La population active est une expression qui désigne l’ensemble des personnes ayant un emploi ou à la recherche d’un emploi. Pour la décrire, on peut utiliser la classification de Clark qui distingue le secteur primaire des secteurs secondaire ou tertiaire. Mais on peut aussi utiliser d’autres critères pour présenter ses composantes. On peut s’intéresser ainsi à la place des femmes dans la population active ou à celle des travailleurs issus de l’immigration.

 

Quelles sont ces transformations ? Sont-elles le reflet des bouleversements économiques et sociaux traversés par la France pendant cette période ?

 

 

Société : ensemble d'individus vivant en groupe organisé.

Population active : ensemble des personnes ayant un emploi ou à la recherche d'un emploi.

 

 

I La société industrielle issue des transformations des modes de production (1850-1945)…

 

 

« La classe bourgeoise et la clase ouvrière sont les filles  d’un même monde moderne, d’un même système de production et  de pensée » Jean Jaurès , Pour la laïque, 1910

 

a)     ….permet le développement du monde ouvrier.
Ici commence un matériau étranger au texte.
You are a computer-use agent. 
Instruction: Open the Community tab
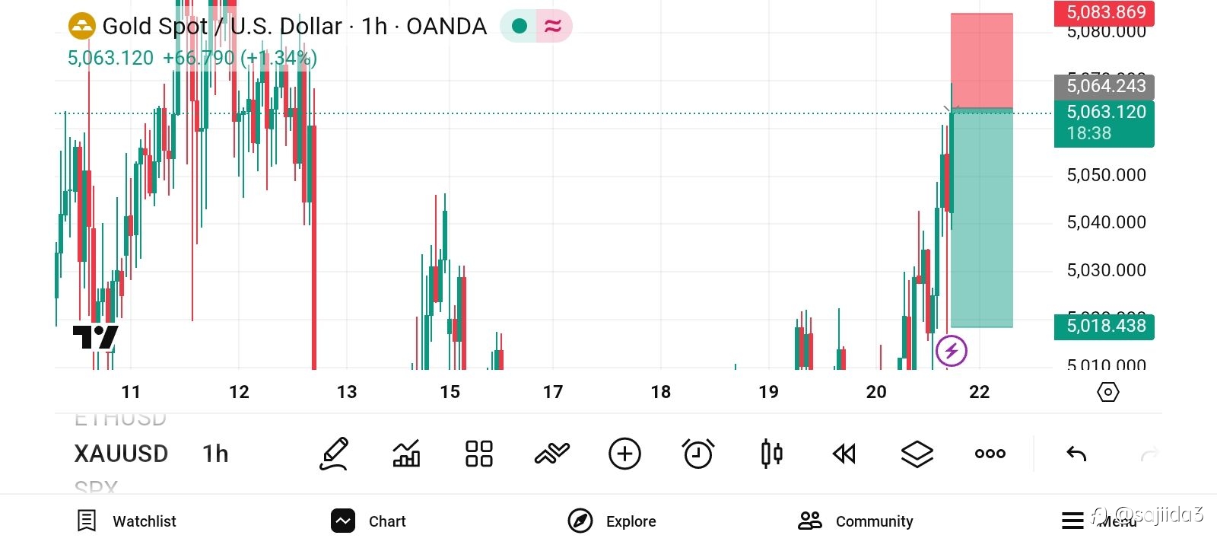click(856, 521)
La croissance rapide des effectifs ouvriers est une des caractéristiques fondamentales de la société aux 19ème -20ème siècles. C'est la conséquence de l'industrialisation.  Ainsi en 1914, les ouvriers représentent 35 % de la population active en France. Un exode rural accompagne cette évolution. Les conditions de travail varient d'une catégorie d'ouvriers à une autre, mais pour beaucoup les journées sont longues (12 à 15 heures en 1850), les accidents du travail sont nombreux. Dans ce contexte, l’économiste et philosophe Karl Marx pense que la société et son histoire ont toujours été animées par une lutte des classes qui doit se solder à la suite d’une révolution par la prise de pouvoir par les ouvriers dans le cadre de la dictature du prolétariat. D’une manière générale, les socialismes souhaitent l’amélioration du sort des ouvriers. 

 

Exode rural (m) : émigration de la campagne vers les villes.
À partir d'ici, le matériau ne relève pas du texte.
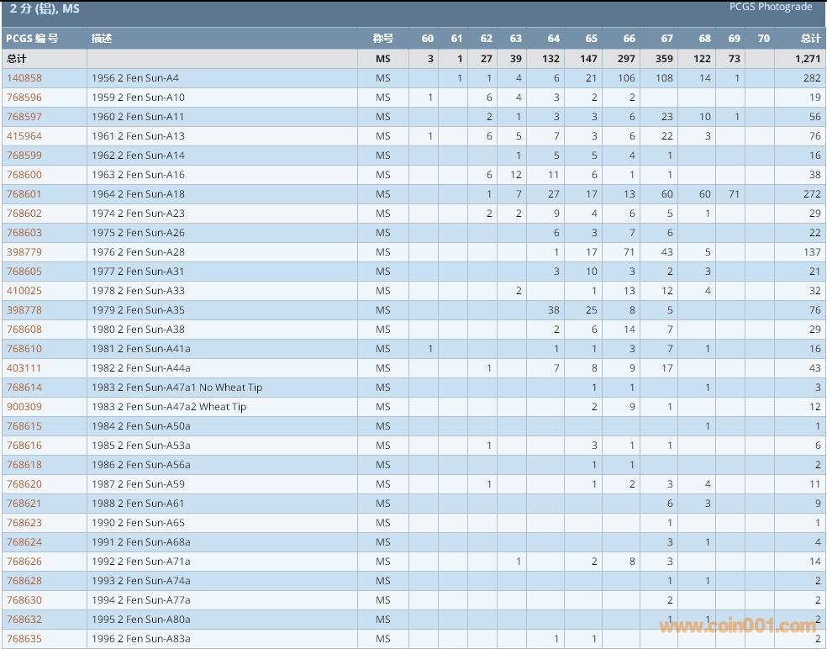
Task: Open PCGS number 768614 link
Action: pos(24,388)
Prolétariat : terme utilisé par Karl Marx pour désigner ceux dont la seule richesse est la force de travail. Le terme désigne les ouvriers, plus spécifiquement, les ouvriers d'usine.

 

b)     Tandis que se maintient l’importance de la main d’œuvre agricole…
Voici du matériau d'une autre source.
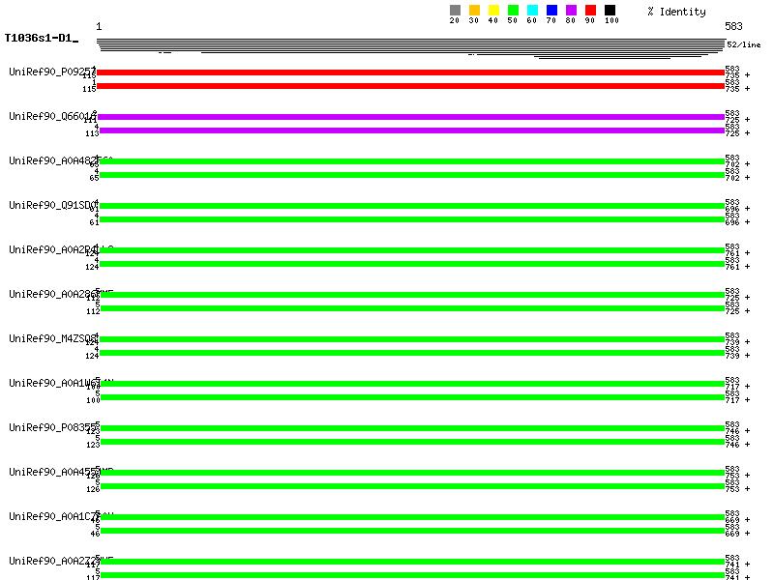Pick the purple 80% identity swatch

[x=571, y=11]
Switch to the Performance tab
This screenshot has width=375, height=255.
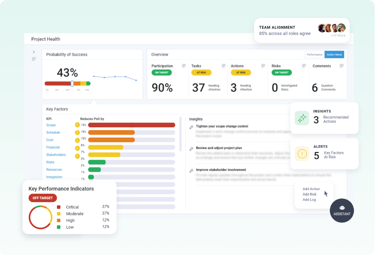(x=314, y=54)
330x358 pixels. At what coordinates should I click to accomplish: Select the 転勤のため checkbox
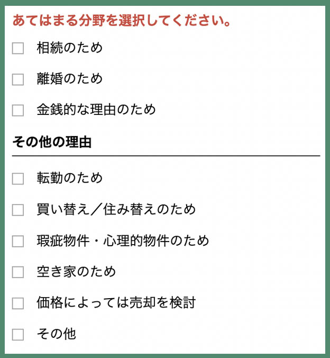[x=18, y=178]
En France, la paysannerie reste longtemps importante. Par exemple, en 1866, les travailleurs de l'industrie ne représentaient que 27,9 % de la population active. Ce n'est qu'après la Belle Epoque, au tournat des 19me et 20ème siècles, que la population citadine l'emporte sur la population rurale. Les travaux récents comme certains aspects du  témoignage de Georges Navel (Travaux) démontrent combien les liens entre monde ouvrier et monde paysan restent forts pendant longtemps.

 

c)     , que les femmes, les enfants  travaillent…

 

Contrairement à certaines idées reçues, les femmes sont déjà nombreuses à travailler au 19ème siècle. Avant la première guerre mondiale, elles représentent déjà, un tiers d’une population de 21 millions d’actifs. Leurs salaires sont déjà largement inférieurs à ceux des hommes et même dans le milieu syndical, les réticences à voir travailler les mères de familles sont fortes. Cependant, les besoins de l’industrie sont importants. On emploie même des enfants. Dès 8 ans jusqu’à ce que la loi de 1874 fasse passer l’âge légal à 12 ans.

On observe une évolution avec la première guerre mondiale. On retient de ce conflit l’image des 430000 munitionnettes en1918. Mais la véritable nouveauté, c’est de voir les femmes investir les services, souvent domaines réservés des hommes (transports, poste et télégraphe).

 

d)     et que l’économie française a déjà, pour différentes raisons, besoin de main d’œuvre étrangère.

 

Fin 19ème-début 20ème,, l’économie française accueille également des flux de main d’œuvre étrangère en provenance de Belgique, d’Italie, de Pologne ou d’autres pays du continent. Le quartier des Homps près de Carmaux a longtemps gardé la réputation d’être une cité  polonaise. En 1893, les ouvriers italiens de marais salants d’Aigues-Mortes en concurrence avec des saisonniers français venant des « montagnes » sont victimes de massacres (une dizaine de morts).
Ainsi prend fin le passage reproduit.